Word and element location data
+ + + + +

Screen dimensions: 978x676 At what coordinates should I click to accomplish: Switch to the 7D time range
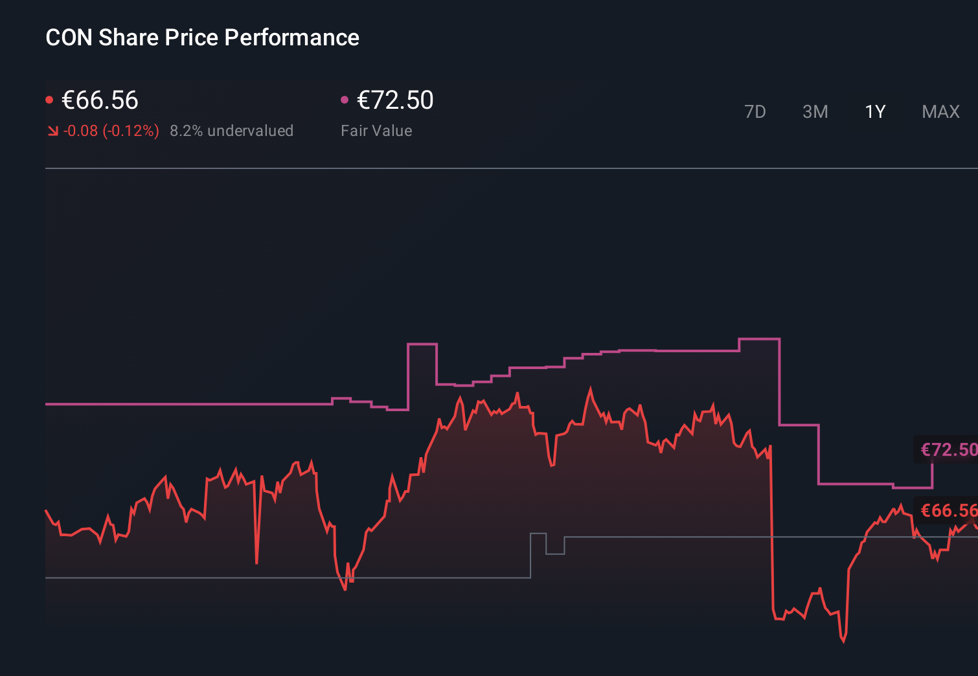(755, 111)
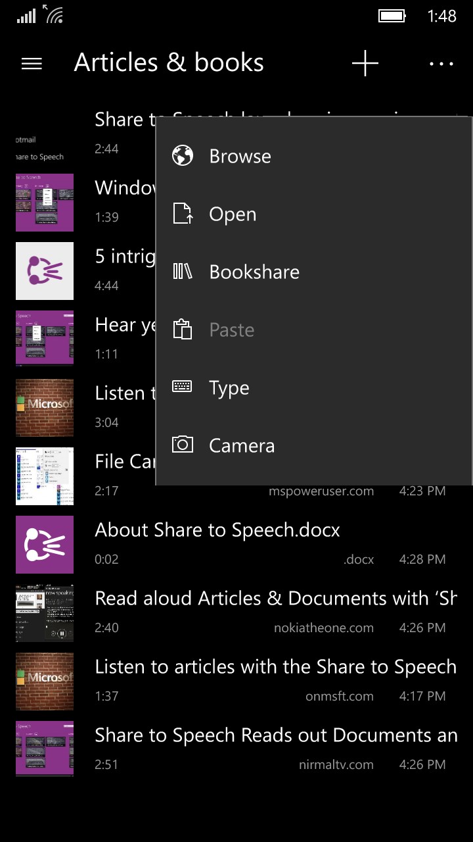Screen dimensions: 473x842
Task: Click the white-background speech logo thumbnail
Action: point(45,271)
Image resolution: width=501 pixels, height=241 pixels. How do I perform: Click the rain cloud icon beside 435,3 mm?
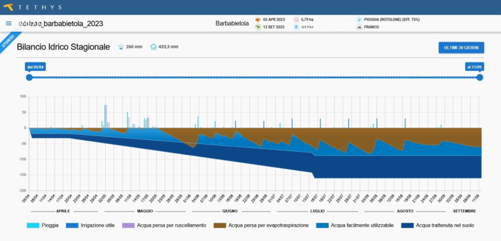[x=154, y=47]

+ + + + +

## Aim
Reproduce all of the data above word for word, omitting the pictures.

## Answer to this task
Screen dimensions: 978x676 At what coordinates should I click to accomplish: Switch to the 7D time range
(755, 111)
Screen dimensions: 473x842
Task: Click the white-background speech logo thumbnail
Action: point(45,271)
Image resolution: width=501 pixels, height=241 pixels. How do I perform: Click the rain cloud icon beside 435,3 mm?
[x=154, y=47]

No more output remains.